▶ **Given task**: Copy the records from the line with "Task: Open the Expiry date calendar picker" through the end, swapping "Gmail" for "Outlook" and leaving everything else the same.

>> Begin Entries provided

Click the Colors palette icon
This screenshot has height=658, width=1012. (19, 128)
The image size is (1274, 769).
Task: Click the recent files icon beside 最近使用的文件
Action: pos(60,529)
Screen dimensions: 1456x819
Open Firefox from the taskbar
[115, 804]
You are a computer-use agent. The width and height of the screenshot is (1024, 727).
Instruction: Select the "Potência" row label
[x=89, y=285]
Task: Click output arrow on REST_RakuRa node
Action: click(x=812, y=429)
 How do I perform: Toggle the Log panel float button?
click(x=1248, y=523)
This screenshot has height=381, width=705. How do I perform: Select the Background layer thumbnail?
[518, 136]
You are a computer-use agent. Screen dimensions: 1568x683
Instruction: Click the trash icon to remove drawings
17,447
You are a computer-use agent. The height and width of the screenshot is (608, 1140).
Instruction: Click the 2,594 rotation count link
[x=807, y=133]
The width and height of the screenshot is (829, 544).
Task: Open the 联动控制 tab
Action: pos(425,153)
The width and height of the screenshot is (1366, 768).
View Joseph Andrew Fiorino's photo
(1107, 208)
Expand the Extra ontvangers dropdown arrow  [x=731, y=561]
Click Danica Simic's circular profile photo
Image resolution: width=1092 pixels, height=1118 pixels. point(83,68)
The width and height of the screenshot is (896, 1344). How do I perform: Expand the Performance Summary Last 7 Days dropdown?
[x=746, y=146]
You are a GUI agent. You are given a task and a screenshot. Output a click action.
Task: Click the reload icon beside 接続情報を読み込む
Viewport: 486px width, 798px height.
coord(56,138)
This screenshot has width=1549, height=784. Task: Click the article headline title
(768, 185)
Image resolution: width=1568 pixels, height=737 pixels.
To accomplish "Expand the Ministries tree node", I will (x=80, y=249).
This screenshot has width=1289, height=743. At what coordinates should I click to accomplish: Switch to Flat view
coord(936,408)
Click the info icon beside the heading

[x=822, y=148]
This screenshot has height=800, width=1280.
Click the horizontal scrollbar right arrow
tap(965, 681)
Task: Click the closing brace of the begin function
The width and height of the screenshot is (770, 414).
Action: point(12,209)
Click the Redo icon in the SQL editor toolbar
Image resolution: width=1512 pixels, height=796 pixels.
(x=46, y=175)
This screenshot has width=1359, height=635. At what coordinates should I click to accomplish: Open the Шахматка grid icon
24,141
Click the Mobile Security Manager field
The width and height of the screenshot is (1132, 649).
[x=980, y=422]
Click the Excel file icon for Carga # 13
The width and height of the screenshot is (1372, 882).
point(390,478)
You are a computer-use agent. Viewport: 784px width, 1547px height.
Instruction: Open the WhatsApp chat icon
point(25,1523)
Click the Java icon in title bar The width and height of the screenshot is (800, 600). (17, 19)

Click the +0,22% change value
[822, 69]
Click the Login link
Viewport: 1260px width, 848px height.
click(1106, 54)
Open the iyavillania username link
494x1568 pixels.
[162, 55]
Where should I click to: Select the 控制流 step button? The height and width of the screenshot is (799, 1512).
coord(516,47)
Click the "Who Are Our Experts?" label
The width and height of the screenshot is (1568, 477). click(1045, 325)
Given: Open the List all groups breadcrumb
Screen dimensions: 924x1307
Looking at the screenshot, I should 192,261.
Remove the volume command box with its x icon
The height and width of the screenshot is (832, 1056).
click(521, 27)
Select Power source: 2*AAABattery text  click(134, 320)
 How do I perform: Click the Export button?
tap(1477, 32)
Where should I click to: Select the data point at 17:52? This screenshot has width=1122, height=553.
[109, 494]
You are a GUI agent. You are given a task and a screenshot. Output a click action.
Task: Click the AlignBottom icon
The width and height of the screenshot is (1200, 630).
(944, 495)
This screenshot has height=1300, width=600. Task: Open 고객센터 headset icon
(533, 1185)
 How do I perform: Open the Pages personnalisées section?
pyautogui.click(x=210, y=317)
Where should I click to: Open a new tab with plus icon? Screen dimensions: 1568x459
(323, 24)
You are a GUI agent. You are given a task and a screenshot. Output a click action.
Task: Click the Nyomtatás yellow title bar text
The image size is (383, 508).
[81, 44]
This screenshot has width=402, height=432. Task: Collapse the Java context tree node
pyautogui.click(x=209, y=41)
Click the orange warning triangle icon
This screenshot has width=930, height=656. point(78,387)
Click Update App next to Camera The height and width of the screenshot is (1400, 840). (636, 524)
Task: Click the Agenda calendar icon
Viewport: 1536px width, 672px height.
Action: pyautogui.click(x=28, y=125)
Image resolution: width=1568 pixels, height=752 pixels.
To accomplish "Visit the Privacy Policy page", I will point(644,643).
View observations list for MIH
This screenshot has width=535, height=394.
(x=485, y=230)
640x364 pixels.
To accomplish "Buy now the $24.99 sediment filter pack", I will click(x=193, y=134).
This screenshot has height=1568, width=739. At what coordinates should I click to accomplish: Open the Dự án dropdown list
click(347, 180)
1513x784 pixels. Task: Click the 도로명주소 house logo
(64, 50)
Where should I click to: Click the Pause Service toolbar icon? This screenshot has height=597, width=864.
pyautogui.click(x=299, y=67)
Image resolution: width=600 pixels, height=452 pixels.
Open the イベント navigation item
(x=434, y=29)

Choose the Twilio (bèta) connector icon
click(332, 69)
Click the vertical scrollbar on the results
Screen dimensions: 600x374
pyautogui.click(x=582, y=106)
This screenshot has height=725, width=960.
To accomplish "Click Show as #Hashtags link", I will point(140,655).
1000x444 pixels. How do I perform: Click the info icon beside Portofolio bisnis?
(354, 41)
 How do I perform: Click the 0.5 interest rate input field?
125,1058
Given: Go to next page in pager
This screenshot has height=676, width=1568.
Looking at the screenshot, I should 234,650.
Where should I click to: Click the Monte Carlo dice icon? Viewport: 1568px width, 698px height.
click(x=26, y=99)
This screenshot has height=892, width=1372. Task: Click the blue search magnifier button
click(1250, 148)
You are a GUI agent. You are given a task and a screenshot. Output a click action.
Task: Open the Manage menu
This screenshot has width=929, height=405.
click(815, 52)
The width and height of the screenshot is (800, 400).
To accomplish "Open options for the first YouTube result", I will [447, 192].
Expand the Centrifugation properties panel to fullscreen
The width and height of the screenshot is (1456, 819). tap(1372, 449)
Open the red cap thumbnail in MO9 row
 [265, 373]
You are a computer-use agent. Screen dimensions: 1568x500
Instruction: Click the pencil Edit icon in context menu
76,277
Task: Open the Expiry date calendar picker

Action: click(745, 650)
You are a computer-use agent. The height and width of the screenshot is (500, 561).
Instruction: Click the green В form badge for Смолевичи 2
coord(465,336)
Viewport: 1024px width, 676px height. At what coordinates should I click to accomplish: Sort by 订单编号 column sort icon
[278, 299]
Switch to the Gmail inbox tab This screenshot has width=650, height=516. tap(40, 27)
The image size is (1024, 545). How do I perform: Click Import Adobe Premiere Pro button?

>> End Entries provided

▶ **Result of the task**:
Task: Open the Expiry date calendar picker

Action: click(745, 650)
You are a computer-use agent. The height and width of the screenshot is (500, 561).
Instruction: Click the green В form badge for Смолевичи 2
coord(465,336)
Viewport: 1024px width, 676px height. At what coordinates should I click to accomplish: Sort by 订单编号 column sort icon
[278, 299]
Switch to the Outlook inbox tab This screenshot has width=650, height=516. tap(40, 27)
The image size is (1024, 545). How do I perform: Click Import Adobe Premiere Pro button?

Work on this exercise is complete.